Tang Kim Teng

Dari Wikipedia bahasa Indonesia, ensiklopedia bebas

Tang Kim Teng (1921-2003) adalah seorang pejuang Tionghoa kelahiran Singapura yang berkiprah di Indonesia. Ia adalah seorang Tionghoa totok yang bergabung dengan Resimen IV, Divisi IX Banteng wilayah Sumatera Tengah. Bertugas mencari senjata, bahan peledak, seragam tentara, sepatu, obat-obatan dan perbekalan lainnya di Singapura. Dia menjadi anggota Legiun Veteran RI Riau dan dianugerahi Satya Lencana Perang Kemerdekaan.[1]

Kontribusi sebagai pejuang kemerdekaan Indonesia[sunting | sunting sumber]

Kiprahnya berawal dari ajakan dua sahabatnya, yaitu Tan Teng Hun dan Hasan Basri. Mereka meminta Kim Teng untuk membantu perjuangan Indonesia. Meski bukan orang asli Indonesia, Kim Teng bersedia ikut berjuang. Dia kemudian menjadi anak buah Letnan Satu (Lettu) RA Priodipuro, di Resimen IV Riau. Kim Teng bukan satu-satunya pemuda Tionghoa dalam resimen itu. Setidaknya ada delapan orang Tionghoa lain dan satu orang India dalam resimen tersebut. Salah satu tugas Kim Teng adalah menjadi mata-mata Indonesia dan mengurusi perbekalan. Adapun perbekalan yang harus disedikan Kim Teng meliputi amunisi, bahan peledak, senjata, pakaian tentara, sepatu, obat-obatan dan kebutuhan prajurit lainnya. Tentu ini bukan tugas mudah. Untuk memenuhi tugas itu, dia harus menyelundupkan senjata dan perbekalan tersebut dari Singapura ke Pekanbaru melalui jalan laut. Sedangkan Tan Ten Hung temannya, bertugas mengambil barang-barang tersebut di Pekanbaru.

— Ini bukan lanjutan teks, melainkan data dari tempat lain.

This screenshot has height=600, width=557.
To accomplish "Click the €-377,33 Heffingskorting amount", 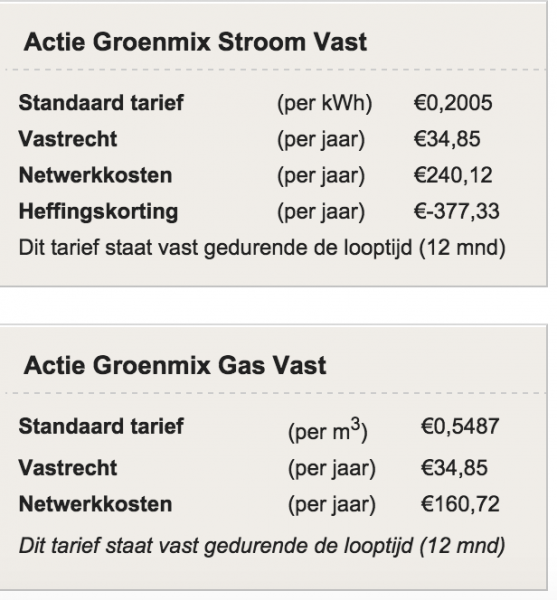I will 456,211.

Tantangan mengirimkan senjata dan perbekalaan makin berat dilakukan saat berlangsungnya Agresi Militer I dan II Belanda. Kim Teng bahkan harus menyamar menjadi pedagang untuk bisa menembus barikade penjagaan Belanda di perairan rute Riau-Singapura. Usaha penyelundupan Kim Teng nyaris saja gagal saat kapal yang dibawanya diberhentikan kapal patroli Belanda di perairan Tanjung Samak. Waktu itu, dia membawa senjata yang disembunyikan di bawah tumpukan garam curah.

Bukan hanya sekali itu saja Kim Teng harus berurusan dengan kapal patroli Belanda. Ia harus kucing-kucingan dengan Angkatan Laut Belanda, yaitu pengawal pantai RP Belanda dan P-8 Kapal Perusak di perairan Selat Malaka. Rekan seperjuangan Kim Teng, Burhanuddin, memberikan kesaksian kegigihan Kim Teng. Dengan kapal pengangkut sagu yang sederhana, Kim Teng berulang kali berlayar dalam cuaca buruk untuk menembus blokade laut yang dilakukan AL Belanda. Atas kegigihannya, Kim Teng yang semula diragukan oleh para pejuang Indonesia karena bukan orang asli Indonesia, akhirnya semakin mendapat kepercayaan. Seorang pejuang bernama Syafei Abdullah yang semula ragu terhadap Kim Teng lalu semakin mantap memberikan kepercayaan setelah melihat Kim Teng berulang kali dengan menggunakan sampan kayuh, mengantar dan membongkar perbekalan yang dibutuhkan pejuang.

Kedai kopi Tang Kim Teng dan akhir hayat[sunting | sunting sumber]

Usai masa perjuangan berlalu dan Indonesia meraih kemerdekaan, Kim Teng kemudian membuka kedai kopi.

Kim Teng wafat pada tanggal 6 Mei 2003 di Pekanbaru, setahun setelah pindah ke kedai yang baru.[2] Ia dimakamkan di Pekuburan Warga Tionghoa Rumbai dengan upacara militer layaknya Tentara Veteran Republik Indonesia.[2]

Saat ini, Kedai Kopi Kim Teng menjadi salah satu tujuan wisata kuliner yang terkenal dan dianggap harus dikunjungi jika berwisata di Pekanbaru, Riau.[3]